Getting to Real
Updated: Feb 1, 2019
My coaching clients routinely tell me that once you hit the C-Suite, Time, Truth and Trust become rare. As a former CEO, I can attest to this.
These intangible but critical aspects of the working environment are important for good relationships, solid decision-making and professional stewardship. Their absence can lead to negative consequences, both personally and within organizations. Poor management, lack of consensus/commitment and a culture of fear, for example, make “Getting to Real”—seeing things as they truly are—almost impossible.
The impacts of globalization, technology, complexity and competition in the market place, as well as the expectations of short-term success, limit time. “I don’t control my schedule; my schedule controls me” is a consistent refrain. Senior leaders rarely take a week off. Even if they are physically removed from work, genuine disconnection is considered career suicide. The lack of time to gather information, evaluate options and plan leads to imperfect and rushed decision-making and poor execution.

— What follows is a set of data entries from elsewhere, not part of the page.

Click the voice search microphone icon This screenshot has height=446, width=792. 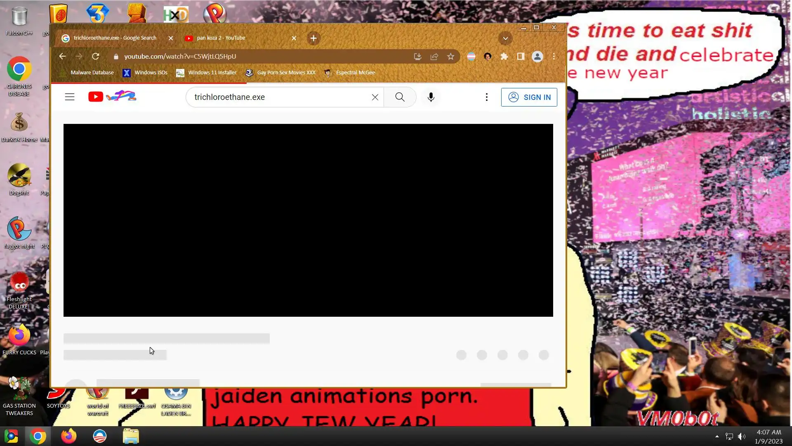click(x=431, y=97)
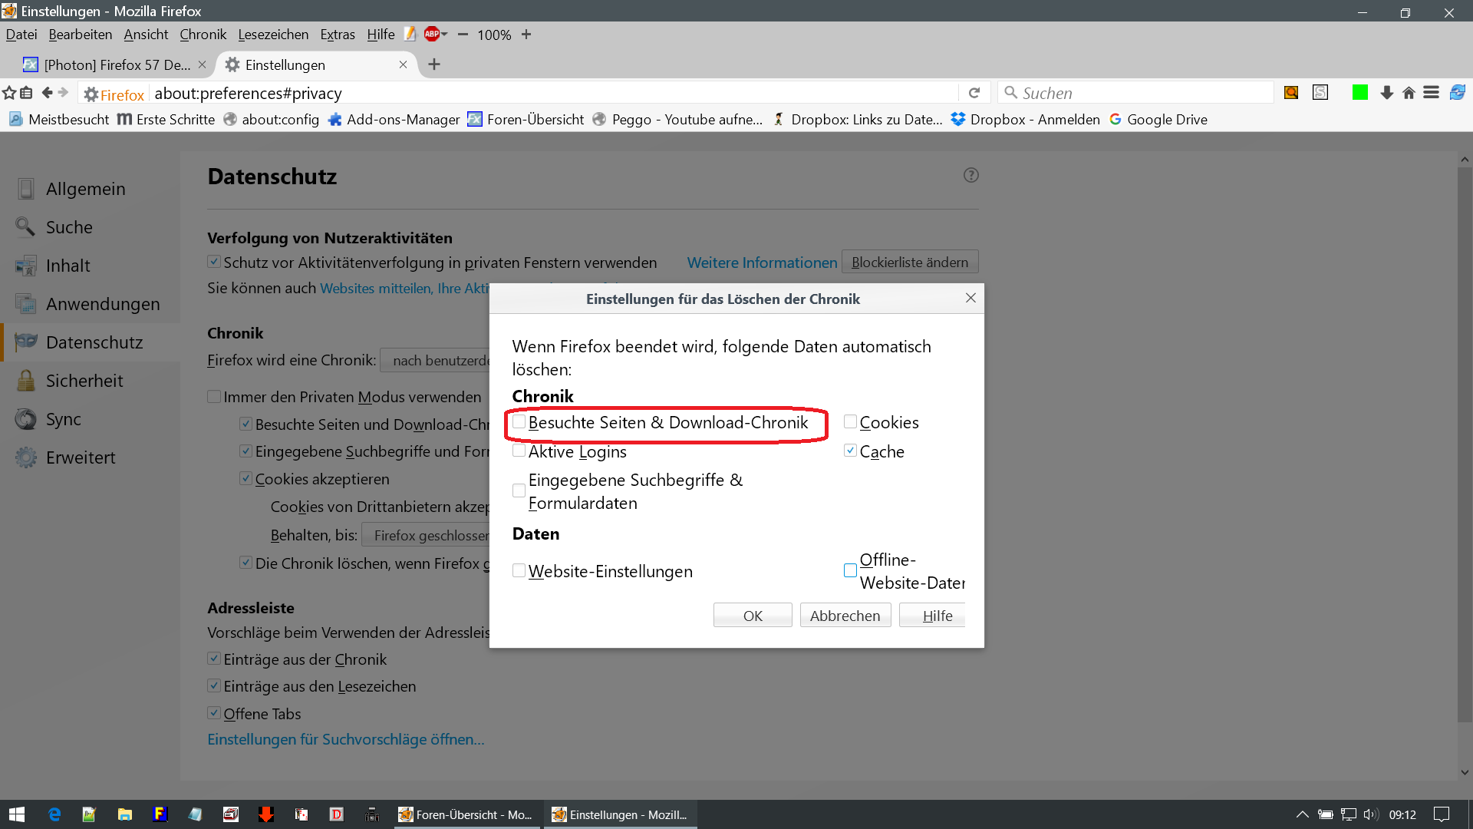Open the Lesezeichen menu
This screenshot has width=1473, height=829.
(273, 35)
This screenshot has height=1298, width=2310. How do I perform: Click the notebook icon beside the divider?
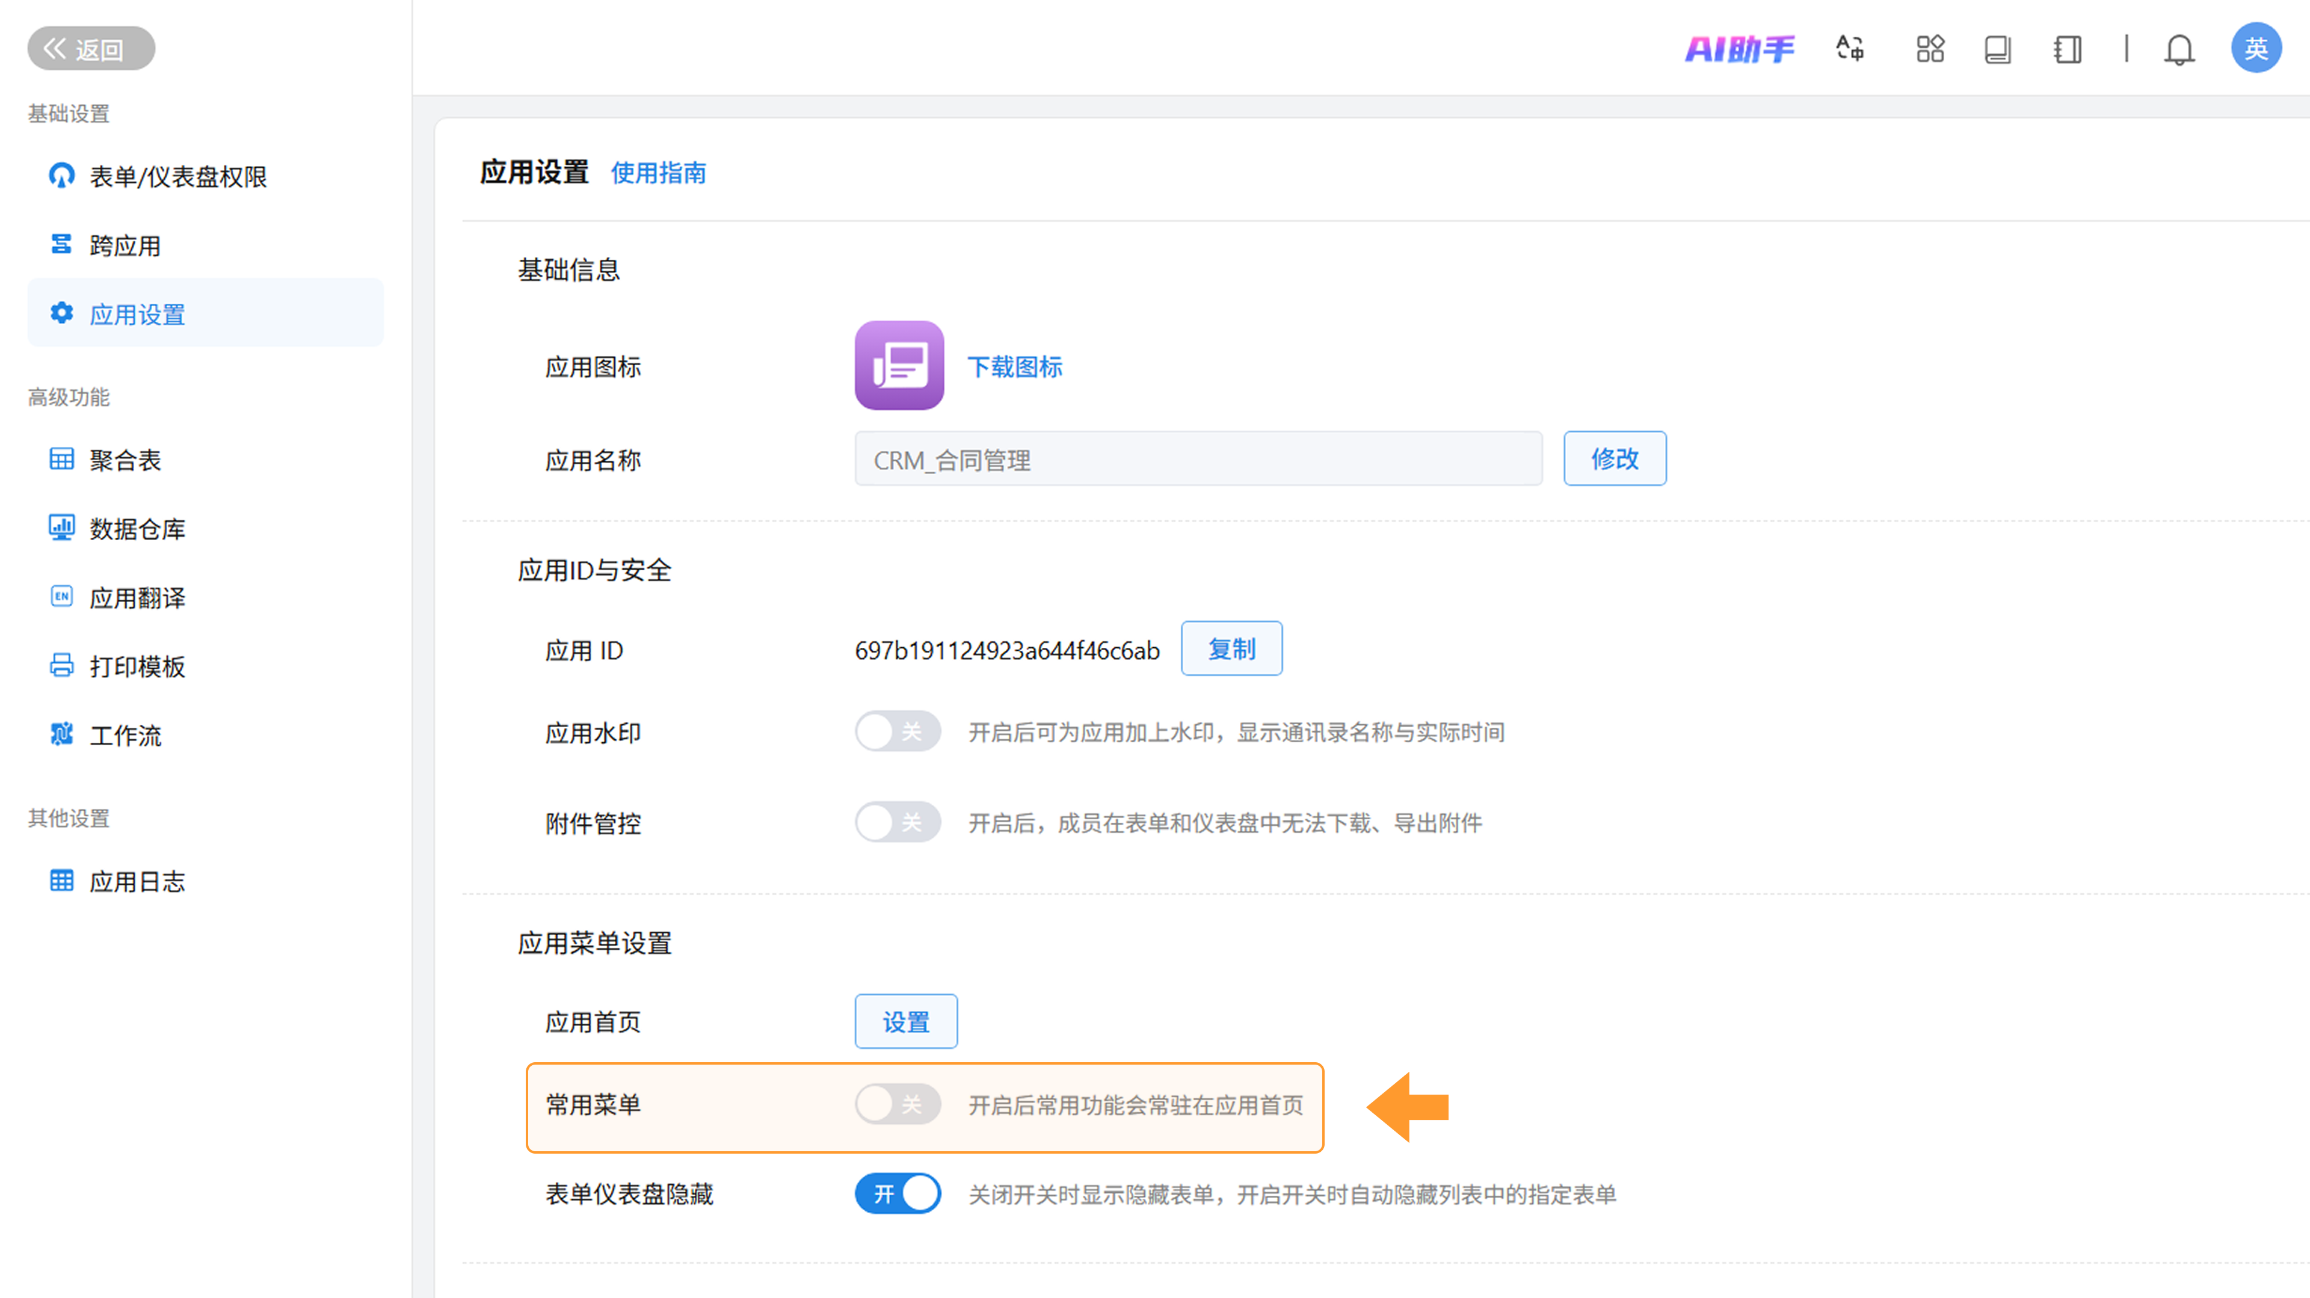pyautogui.click(x=2068, y=48)
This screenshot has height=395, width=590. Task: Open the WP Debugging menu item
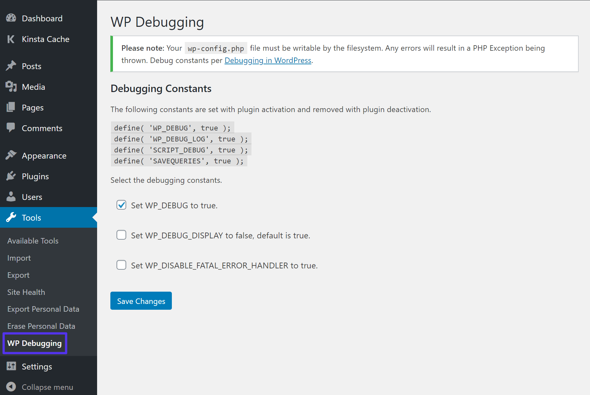(34, 343)

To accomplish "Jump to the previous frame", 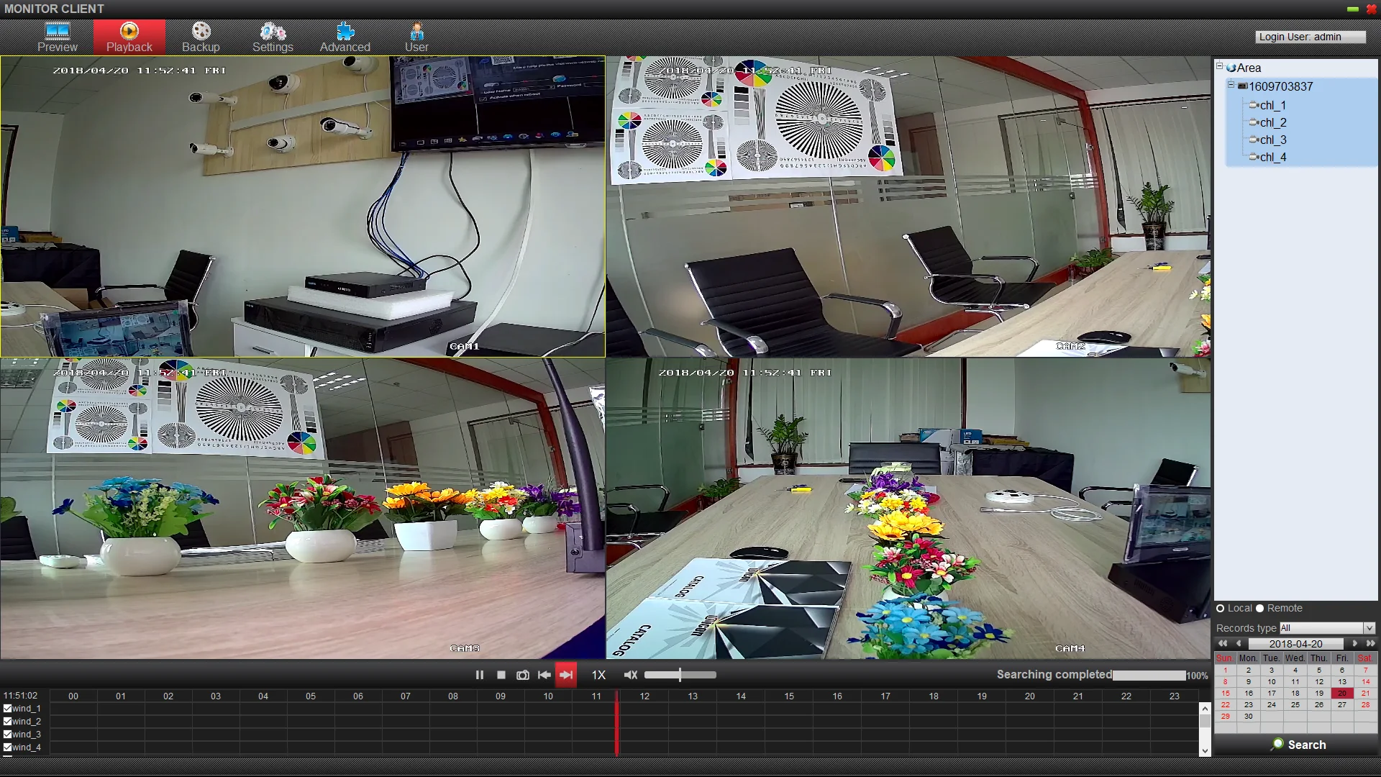I will click(x=544, y=675).
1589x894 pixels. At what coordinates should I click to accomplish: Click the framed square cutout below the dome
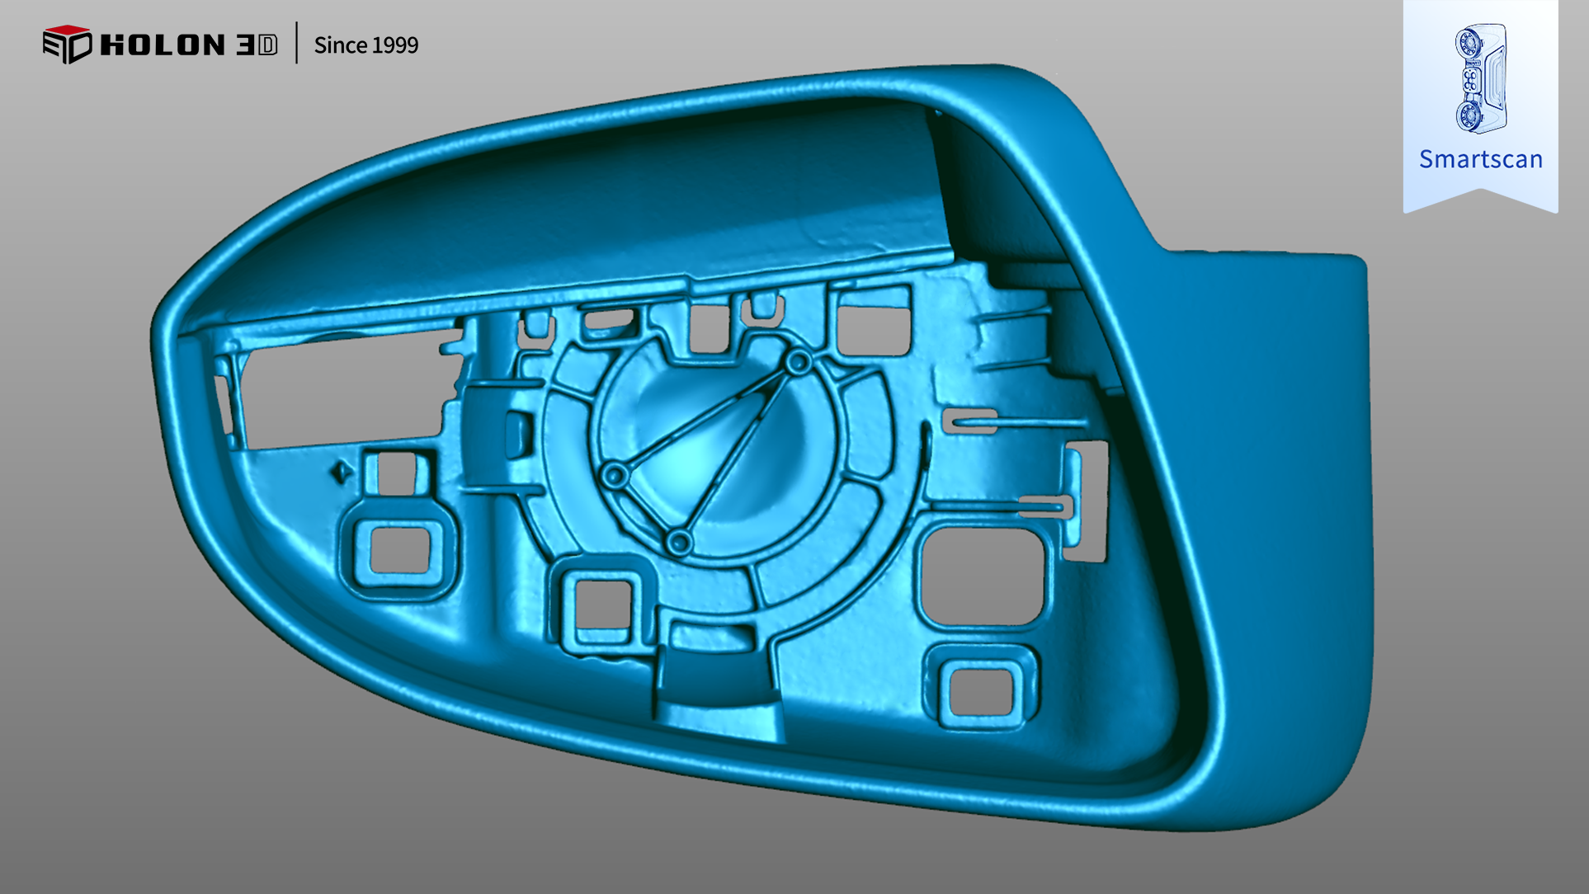click(602, 605)
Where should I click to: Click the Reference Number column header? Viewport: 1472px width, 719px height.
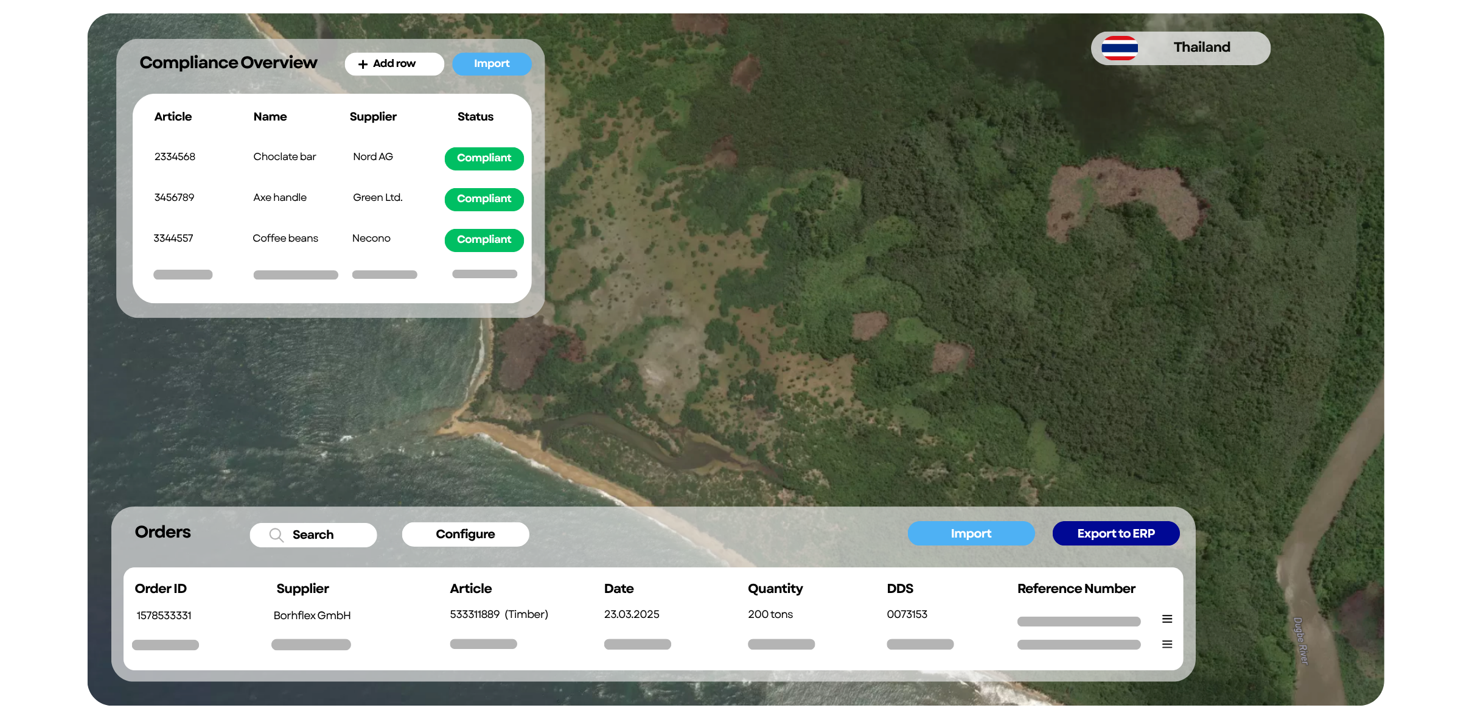[1076, 589]
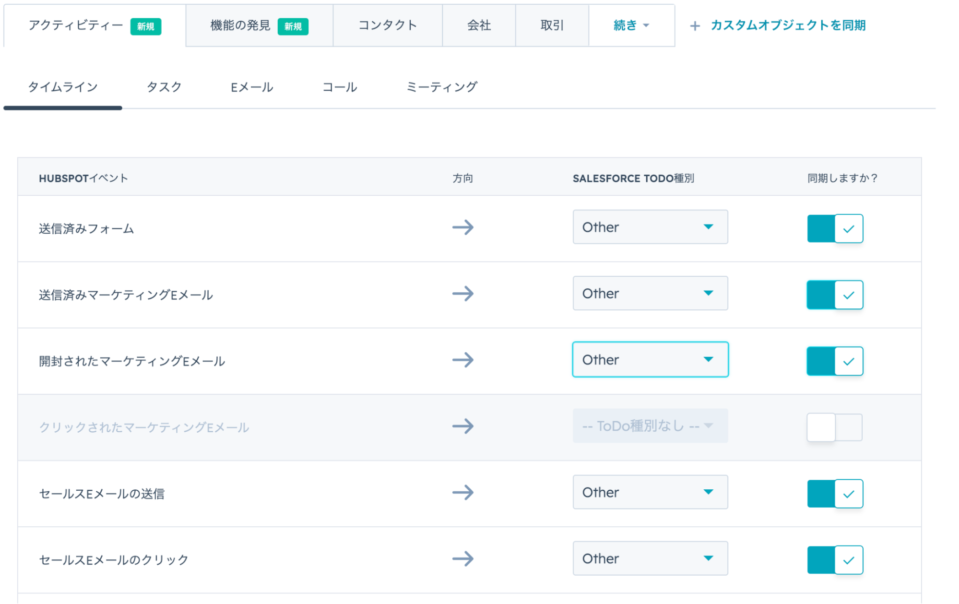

To paraphrase Churchill, the first casualty of a promotion is the truth. Information often gets diluted or filtered and facts adjusted by the time they reach senior leaders. Many of the worst historical business failures resulted through a lack of “truth to power” from lower-level executives. If truth is compromised, even the most skilled leaders can experience a disorienting sense of wariness, skepticism and paranoia, which unerringly leads to a lack of trust.
The highest organization levels have rarefied, politicized atmospheres where ambitions, styles, goals and personalities clash. Outwardly, colleagues may agree they are on the same team. Inwardly, however, motivations and ambitions may not align. In an environment where one bad decision or one poorly executed plan can lead to career failure, trusting others can seem unnatural.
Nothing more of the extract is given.